How to configure a Kubernetes Multi-Pod Deployment

DeploymentKubernetesContainersGoogle Kubernetes-EngineKubernetes Pod

Deployment Problem Overview


I would like to deploy an application cluster by managing my deployment via k8s Deployment object. The documentation has me extremely confused. My basic layout has the following components that scale independently:

  1. API server
  2. UI server
  3. Redis cache
  4. Timer/Scheduled task server

Technically, all 4 above belong in separate pods that are scaled independently.

My questions are:

  1. Do I need to create pod.yml files and then somehow reference them in deployment.yml file or can a deployment file also embed pod definitions?
  2. K8s documentation seems to imply that the spec portion of Deployment is equivalent to defining one pod. Is that correct? What if I want to declaratively describe multi-pod deployments? Do I do need multiple deployment.yml files?

Deployment Solutions


Solution 1 - Deployment

Pagids answer has most of the basics. You should create 4 Deployments for your scenario. Each deployment will create a ReplicaSet that schedules and supervises the collection of PODs for the Deployment.
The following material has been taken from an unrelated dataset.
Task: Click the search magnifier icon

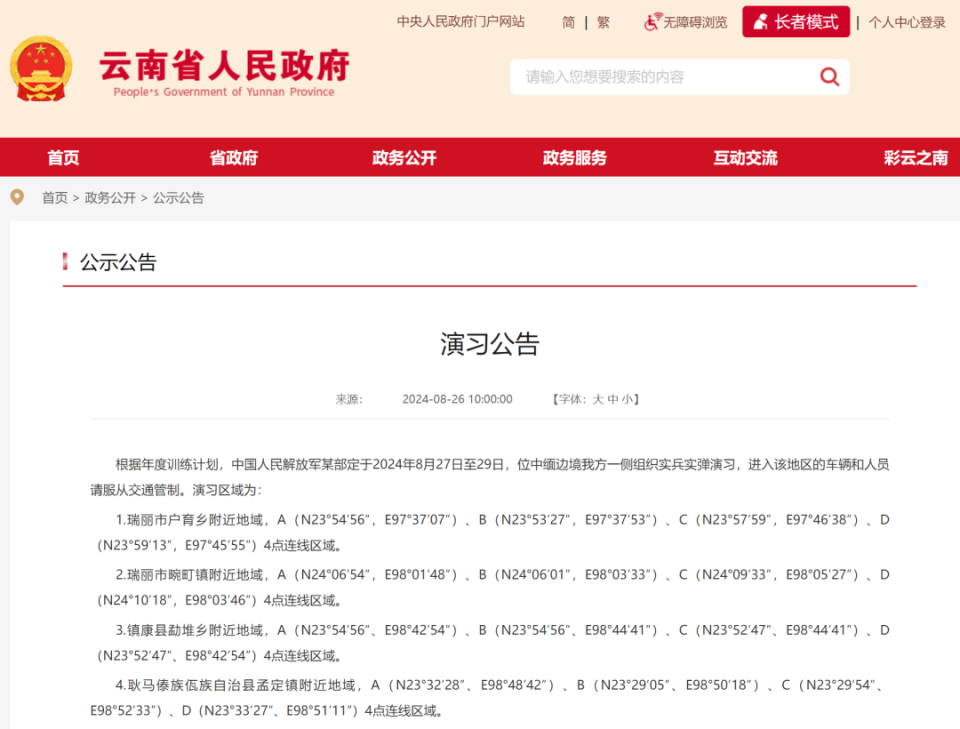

Each Deployment will most likely also require a Service in front of it for access. I usually create a single yaml file that has a Deployment and the corresponding Service in it. Here is an example for an nginx.yaml that I use:

apiVersion: v1
kind: Service
metadata:
  annotations:
    service.alpha.kubernetes.io/tolerate-unready-endpoints: "true"
  name: nginx
  labels:
    app: nginx
spec:
  type: NodePort
  ports:
  - port: 80
    name: nginx
    targetPort: 80
    nodePort: 32756
  selector:
    app: nginx
---
apiVersion: extensions/v1beta1
kind: Deployment
metadata:
  name: nginxdeployment
spec:
  replicas: 3
  template:
    metadata:
      labels:
        app: nginx
    spec:
      containers:
      - name: nginxcontainer
        image: nginx:latest
        imagePullPolicy: Always
        ports:
        - containerPort: 80

Here some additional information for clarification:

  • A POD is not a scalable unit. A Deployment that schedules PODs is.
  • A Deployment is meant to represent a single group of PODs fulfilling a single purpose together.
  • You can have many Deployments work together in the virtual network of the cluster.
  • For accessing a Deployment that may consist of many PODs running on different nodes you have to create a Service.
  • Deployments are meant to contain stateless services. If you need to store a state you need to create StatefulSet instead (e.g. for a database service).

Solution 2 - Deployment

You can use the Kubernetes API reference for the Deployment and you'll find that the spec->template field is of type PodTemplateSpec along with the related comment (Template describes the pods that will be created.) it answers you questions. A longer description can of course be found in the Deployment user guide.

To answer your questions...

  1. The Pods are managed by the Deployment and defining them separately doesn't make sense as they are created on demand by the Deployment. Keep in mind that there might be more replicas of the same pod type.

  2. For each of the applications in your list, you'd have to define one Deployment - which also makes sense when it comes to difference replica counts and application rollouts.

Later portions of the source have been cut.